Misstrauen. Unzufriedenheit. Frustration. Warum immer weniger Bürger zur Wahl gehen 

Forschung aktuell, 214

26. Mai 2009

(inkl. Grafiken wenn vorhanden)

Misstrauen. Unzufriedenheit. Frustration. Warum immer weniger Bürger zur Wahl gehen

Stiftung für Zukunfsfragen veröffentlicht internationale Repräsentativstudie über die Gründe von Nichtwählern und die Einstellung der Bevölkerung zum Verhältnis von Staatsaufgaben und Bürgerpflicht

350 Millionen Europäer sind nächste Woche aufgerufen, ein neues Europäisches Parlament zu wählen. Die meisten werden jedoch zu Hause bleiben. Erwartet wird die geringste Wahlbeteilung seit der Einführung der Direktwahl vor 25 Jahren – trotz eines höheren Bildungsniveaus auf breiter Ebene. Erstmals hat die STIFTUNG FÜR ZUKUNFTSFRAGEN von British American Tobacco in zehn Staaten Europas die Bürger danach gefragt, warum immer weniger Wahlberechtigte wählen gehen. Die Antworten der über 12.000 Befragten ab 14 Jahren aus den EU-Mitgliedsstaaten Deutschland, Finnland, Frankreich, Großbritannien, Italien, Österreich, Polen und Spanien sowie aus Russland und der Schweiz vermitteln ein problematisches Bild der Bürger über die Politik der Gegenwart.

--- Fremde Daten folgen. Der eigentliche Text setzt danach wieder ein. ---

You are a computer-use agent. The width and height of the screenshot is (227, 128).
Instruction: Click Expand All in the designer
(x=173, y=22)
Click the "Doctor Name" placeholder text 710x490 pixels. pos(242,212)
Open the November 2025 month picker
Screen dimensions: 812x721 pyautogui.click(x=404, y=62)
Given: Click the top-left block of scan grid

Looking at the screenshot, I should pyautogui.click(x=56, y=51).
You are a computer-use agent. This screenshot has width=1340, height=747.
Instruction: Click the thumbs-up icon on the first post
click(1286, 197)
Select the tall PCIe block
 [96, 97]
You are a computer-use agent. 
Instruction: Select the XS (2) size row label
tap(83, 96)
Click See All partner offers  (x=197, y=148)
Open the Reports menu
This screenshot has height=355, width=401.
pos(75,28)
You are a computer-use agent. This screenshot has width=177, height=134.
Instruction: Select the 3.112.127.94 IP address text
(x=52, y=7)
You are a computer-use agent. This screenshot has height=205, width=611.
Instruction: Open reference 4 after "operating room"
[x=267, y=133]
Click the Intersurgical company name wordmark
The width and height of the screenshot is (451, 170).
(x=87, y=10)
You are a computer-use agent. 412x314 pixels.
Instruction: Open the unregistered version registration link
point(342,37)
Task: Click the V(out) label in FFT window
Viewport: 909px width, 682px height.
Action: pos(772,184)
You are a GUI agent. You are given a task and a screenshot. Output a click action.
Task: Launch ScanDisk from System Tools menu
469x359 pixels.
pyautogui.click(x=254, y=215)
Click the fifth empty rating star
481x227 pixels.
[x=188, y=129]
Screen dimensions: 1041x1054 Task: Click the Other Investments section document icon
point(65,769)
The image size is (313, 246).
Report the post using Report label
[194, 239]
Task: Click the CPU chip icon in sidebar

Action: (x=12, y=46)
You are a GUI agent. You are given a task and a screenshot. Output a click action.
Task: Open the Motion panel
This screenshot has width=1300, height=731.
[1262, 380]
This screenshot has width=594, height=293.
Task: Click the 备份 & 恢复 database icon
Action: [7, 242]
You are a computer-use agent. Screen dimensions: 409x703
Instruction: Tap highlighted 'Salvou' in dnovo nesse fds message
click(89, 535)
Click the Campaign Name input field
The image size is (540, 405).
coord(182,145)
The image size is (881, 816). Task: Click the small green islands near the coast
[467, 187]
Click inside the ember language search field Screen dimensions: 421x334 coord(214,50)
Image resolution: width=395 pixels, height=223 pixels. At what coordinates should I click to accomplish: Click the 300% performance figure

  • Die Annahme „durch Wahlversprechen belogen zu werden“ ist für mehr als zwei Drittel der Bundesbürger (68%, Europadurchschnitt 60%) ein Grund dafür, warum immer mehr Bürger ihrem Wahlrecht nicht nachgehen. Vor allem die Landbevölkerung (75%), Familien (73%) und Ostdeutschen (72%) äußern sich hierbei skeptisch.
  • Die „generelle Unzufriedenheit mit Politikern und Parteien“(57%) findet in jedem Land der Europäischen Union eine mehrheitliche Zustimmung. Fast drei Viertel der Deutschen (73%) teilen diese Einstellung – die höchste Zustimmungsrate in ganz Europa.
  • Der dritte wesentliche Grund ist die Befürchtung der Europäer, „durch Wahlen, nichts verbessern zu können“ (49%). Bei diesem Argument zeigt sich jedoch ein geteiltes Europa: Etwa zwei Drittel der Deutschen (63%), der Finnen und Polen (jeweils 68%) stimmen dieser resignierten Haltung zu. In den Ländern mit einer vergleichsweise hohen Wahlbeteilung – wie z.B. Spanien oder Italien – äußert dagegen nur etwa jeder Vierte diese Sorge (Spanien 23%, Italien 27%).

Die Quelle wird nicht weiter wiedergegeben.